O que deixaremos para depois da pandemia?
No meio de todas as nossas incertezas, algo é certo: seja em questão política, econômica, cultural ou afetiva, o mundo nunca será o mesmo.
Ainda que o vírus seja controlado, deve ficar o fantasma de uma possível nova infecção, uma possível nova crise. Deve ficar o luto mal elaborado e o afeto do medo e do ódio contra o outro: o estrangeiro, aquele que trouxe a ameaça, que carrega a ameaça; o outro que se torna, em si mesmo, em seu corpo, uma ameaça.
A imagem terrível do “infectado” pode emergir como uma justificativa biológica para o ódio. Tal como o nazismo tratava os judeus como ratos, ou como a eugenia animalizava povos negros e indígenas (e o racismo ainda o faz), ou como o patriarcado trata as mulheres como “naturalmente” loucas-emotivas. Todos esses sistemas de sentido, por mais irracionais que pareçam, estão sempre (falsamente, ideologicamente) justificados pela ciência, pela técnica, pela razão.

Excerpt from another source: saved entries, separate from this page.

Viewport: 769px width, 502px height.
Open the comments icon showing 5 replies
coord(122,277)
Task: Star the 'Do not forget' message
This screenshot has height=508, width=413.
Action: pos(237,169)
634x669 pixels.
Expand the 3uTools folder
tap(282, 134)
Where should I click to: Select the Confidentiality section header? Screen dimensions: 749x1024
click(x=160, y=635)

De outro lado, o valor da solidariedade. Nesses dois ou três meses que temos pela frente essa será uma bandeira central na disputa de narrativas. Mais do que nunca, está escancarado o fracasso do capitalismo como projeto e a mentira que carregam todos os seus valores: o individualismo, a competição, o “cada um por si”, a “guerra de todos contra todos”. E, mais do que nunca, está escancarado o fator coletivo da organização humana. “United we stand, divided we fall”, unidos venceremos, divididos cairemos. A importância do apoio mútuo para a sobrevivência da própria espécie, como demonstrou Kropotkin.

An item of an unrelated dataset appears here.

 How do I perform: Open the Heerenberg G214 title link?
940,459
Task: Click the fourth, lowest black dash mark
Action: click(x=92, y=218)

Tudo depende do que for construído desde já. Por isso é importante que, sempre que tivermos a oportunidade, lembremos da importância da solidariedade para contornar crises como essa. Mas a luta deve ir além da disputa de narrativas.
É preciso aproveitar o tempo para revisar nossos objetivos e estratégias. Se não podemos nos encontrar, podemos criar documentos compartilhados e reuniões por videoconferência. Quando a pandemia passar o Brasil estará destruído. Algo novo sairá disso. Fascismo ou socialismo? Medo ou solidariedade? A ver, a construir.